GIVEN ENTRIES:
##############################
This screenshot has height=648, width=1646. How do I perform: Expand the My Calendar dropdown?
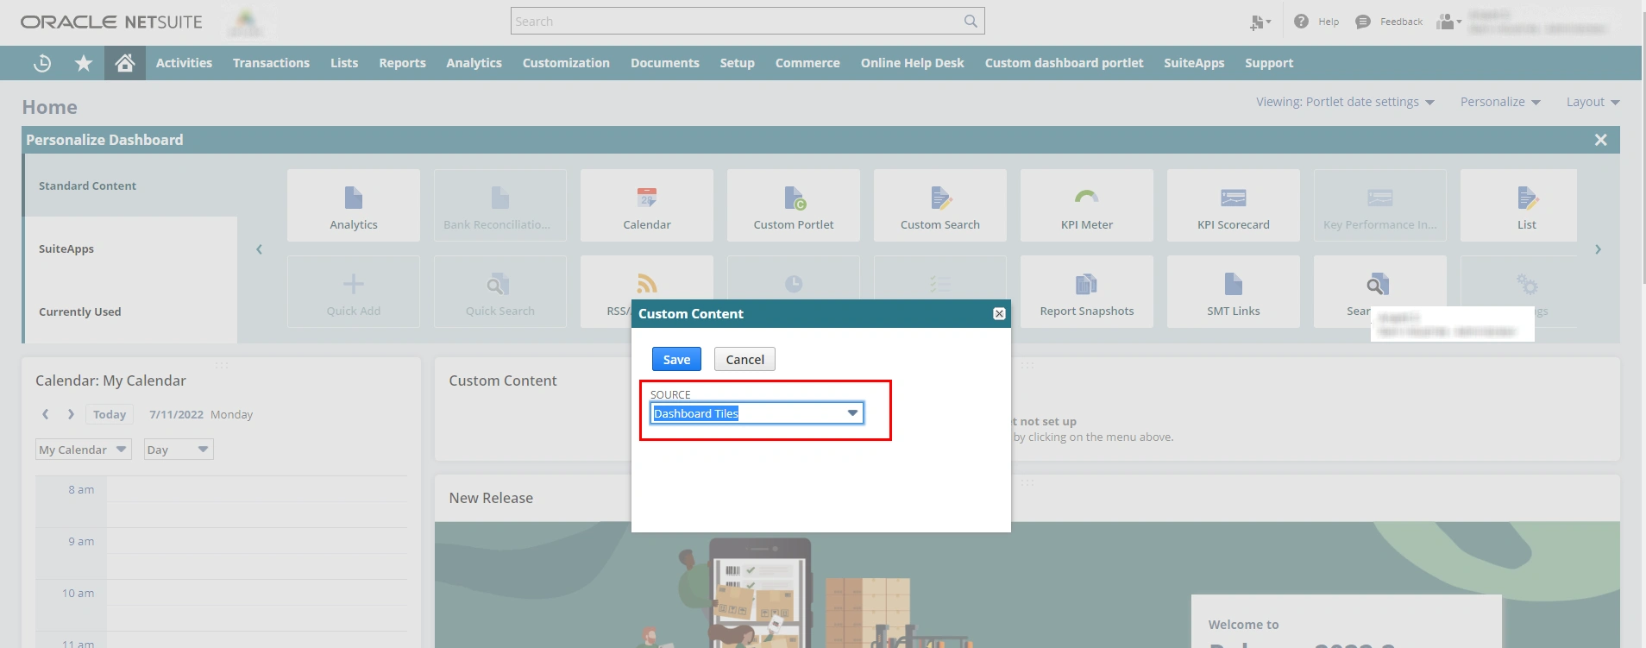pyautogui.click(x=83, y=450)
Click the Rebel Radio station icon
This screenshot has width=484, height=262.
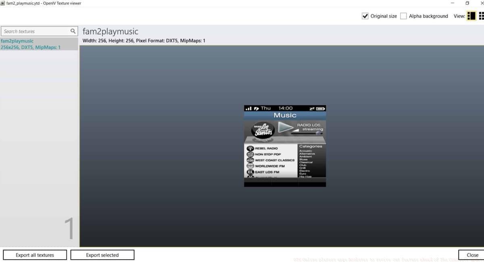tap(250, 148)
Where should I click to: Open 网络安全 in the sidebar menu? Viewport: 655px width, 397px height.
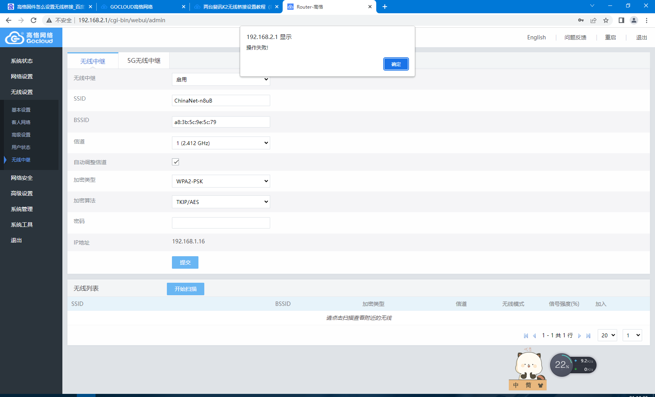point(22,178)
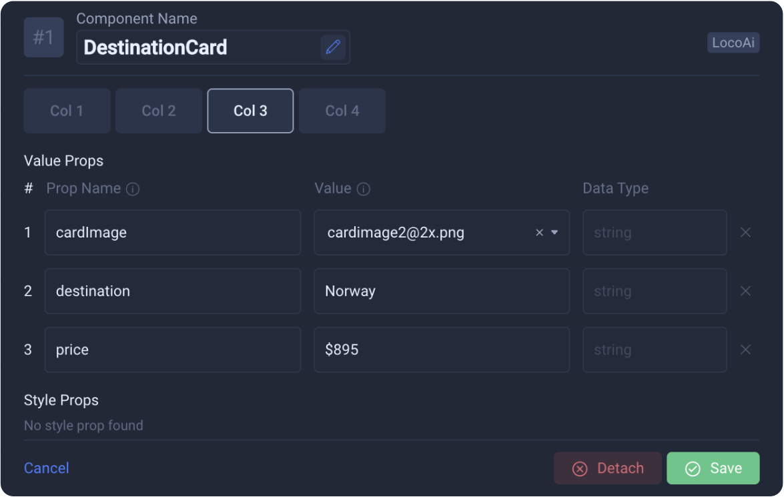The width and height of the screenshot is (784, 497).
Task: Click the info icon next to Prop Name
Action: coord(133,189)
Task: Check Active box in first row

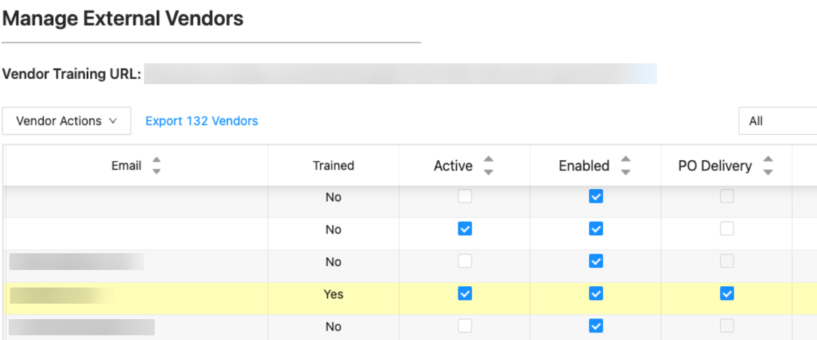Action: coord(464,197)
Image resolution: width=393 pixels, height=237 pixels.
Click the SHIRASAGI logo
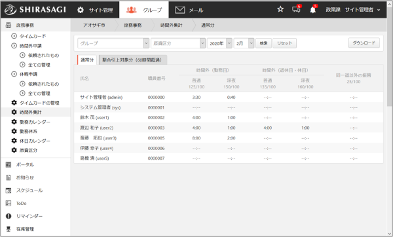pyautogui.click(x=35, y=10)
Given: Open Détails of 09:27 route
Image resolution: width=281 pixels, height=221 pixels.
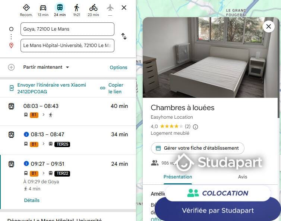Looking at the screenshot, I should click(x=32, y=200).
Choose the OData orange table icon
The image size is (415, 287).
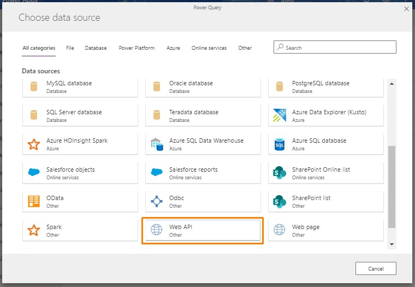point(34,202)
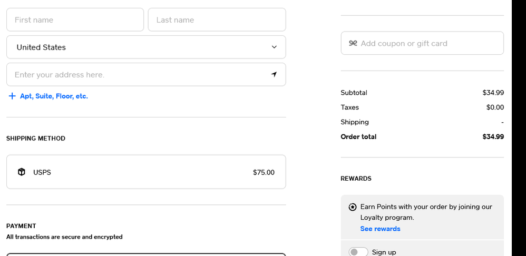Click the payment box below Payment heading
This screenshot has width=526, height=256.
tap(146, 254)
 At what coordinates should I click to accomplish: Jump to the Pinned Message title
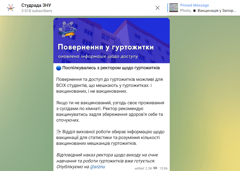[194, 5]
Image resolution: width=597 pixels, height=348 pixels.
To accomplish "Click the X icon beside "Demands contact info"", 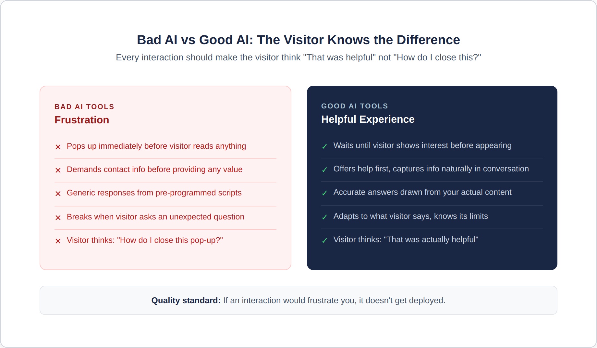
##############################
WHAT NEEDS TO BE DONE:
Leaving out each picture, repeat exactly the lines above from the one that contains "Image resolution: width=281" through the one that contains "Choose the OData orange table icon".

YOUR SOLUTION:
Image resolution: width=281 pixels, height=221 pixels.
Looking at the screenshot, I should click(x=32, y=200).
Choose the OData orange table icon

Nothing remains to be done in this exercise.